Aged 49, Jacques Moretti has made a name for himself in the world of bars, managing at least three establishments: one in Lens (Pas-de-Calais) and two in Crans-Montana (Switzerland). During New Year’s Eve, one of his bars in the Swiss ski resort, the “Constellation”, went up in smoke. The toll is extremely heavy: 40 dead, mostly young people, and 115 injured, most seriously.
With his wife, Jessica, they are suspected of “breaches” and are “charged with negligent homicide, negligent bodily harm and negligent arson”, indicated the police and the office of the general prosecutor of the canton of Valais, in a press release. However, they were not placed in pre-trial detention and will be interviewed on Friday.

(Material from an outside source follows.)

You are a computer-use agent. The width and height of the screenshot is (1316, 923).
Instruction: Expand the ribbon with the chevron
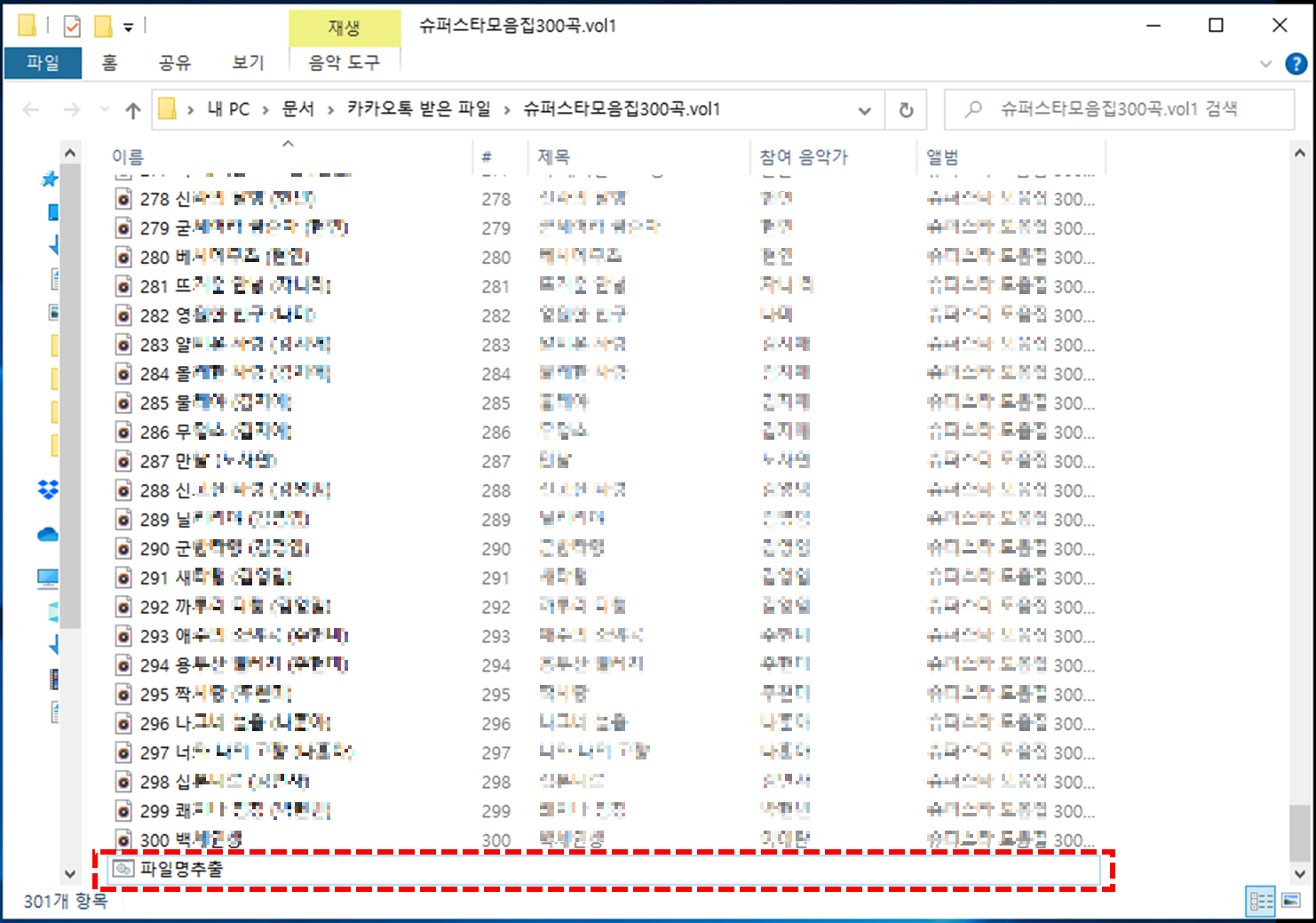point(1267,63)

Jacques Moretti, nicknamed “The Corsican”, his island of origin, knows justice and prison. On Monday September 29, 2008, he appeared for aggravated pimping with two other men. And on November 20 of the same year, the high court of Annecy (Haute-Savoie) delivered its deliberations.

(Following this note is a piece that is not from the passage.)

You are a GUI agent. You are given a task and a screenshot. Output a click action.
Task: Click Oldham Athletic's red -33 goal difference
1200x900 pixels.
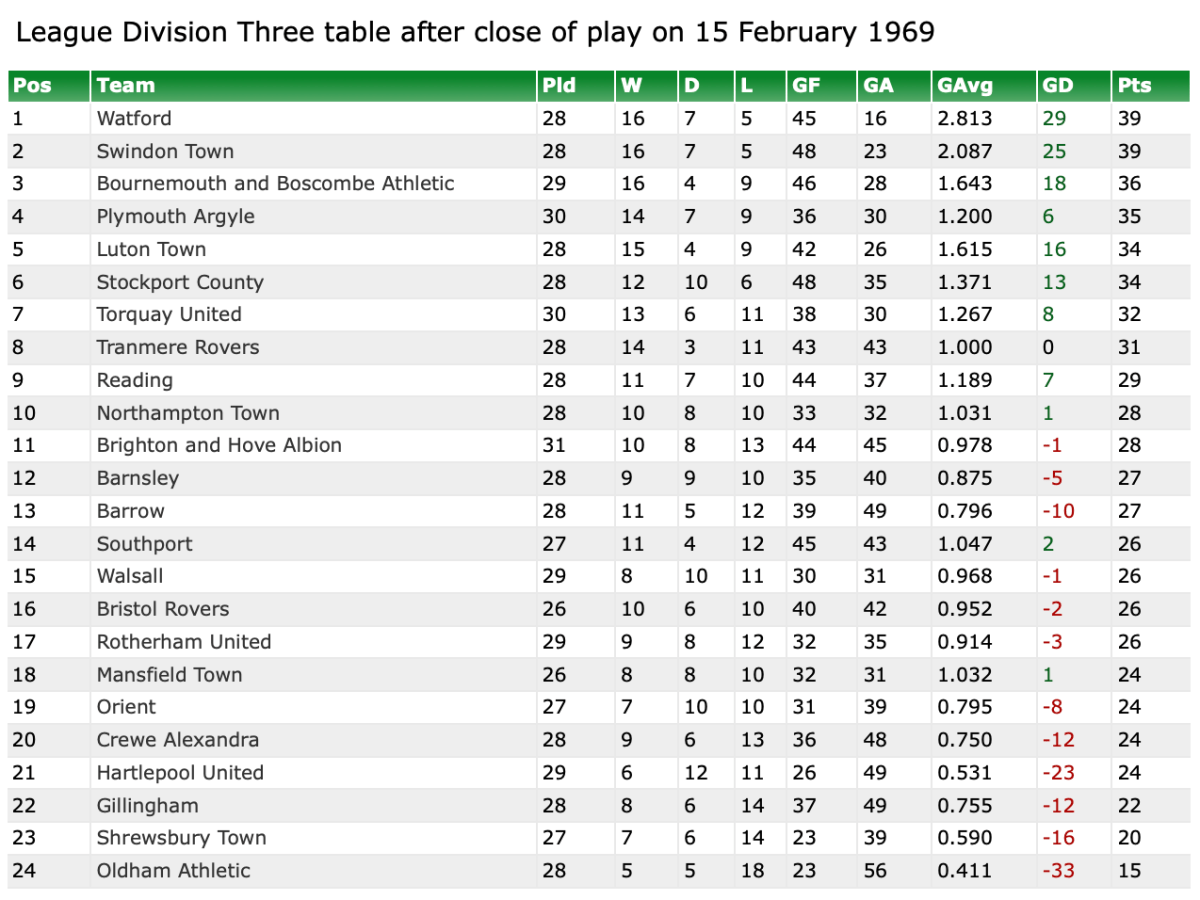[x=1058, y=871]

According to the report of the judgment that we obtained and that RTL revealed this Thursday, the Bastiais native is then accused of having “hired, trained or diverted” several women in La Clusaz (Haute-Savoie) between the summer of 2004 and November 2005 “with a view to their prostitution”. Then to have “benefited from this prostitution, acted as an intermediary between a person engaging in prostitution and another exploiting or paying for the prostitution of others”.
Also convicted of fraud in the past
The court specifies that the facts “were committed against several people incited to engage in prostitution outside the national territory, in this case in Switzerland, and by several people acting as perpetrators or accomplices without them constituting an organized gang, in this case by recruiting, hiring, fixing the prices and the number of clients”.
More precisely, justice suspects the man, then never convicted, of having installed women (four identified and several others unknown) brought into prostitution in accommodation located rue du Lièvre, in Geneva (Switzerland), in a massage parlor. An address “that he actually managed and for which he had paid the rent and security deposit, with a view to their prostitution”. But also to have recruited women to prostitute themselves in salons run by other men in Bern and Solothurn (Switzerland). In this case “Swiss pimps with whom he was in business”.
Finally, French justice acquitted “Corsican” of the charge of aggravated pimping committed in Switzerland. On the other hand, she found him guilty of the same charge for the events which occurred in France. A sentence of 12 months’ imprisonment, of which eight months were suspended, was imposed on him. However, he did not go to prison, the man having been placed under arrest from November 19, 2005 to March 9, 2006. He was then placed under judicial supervision.
In the more recent past, Jacques Moretti was also sentenced to two years’ imprisonment for fraud. Before that, around thirty years ago, “the Corsican” found himself involved in a case of kidnapping and sequestration, but had not been punished by the courts. According to a police source at Le Parisien, he no longer belonged to the “spectrum of organized crime” since then.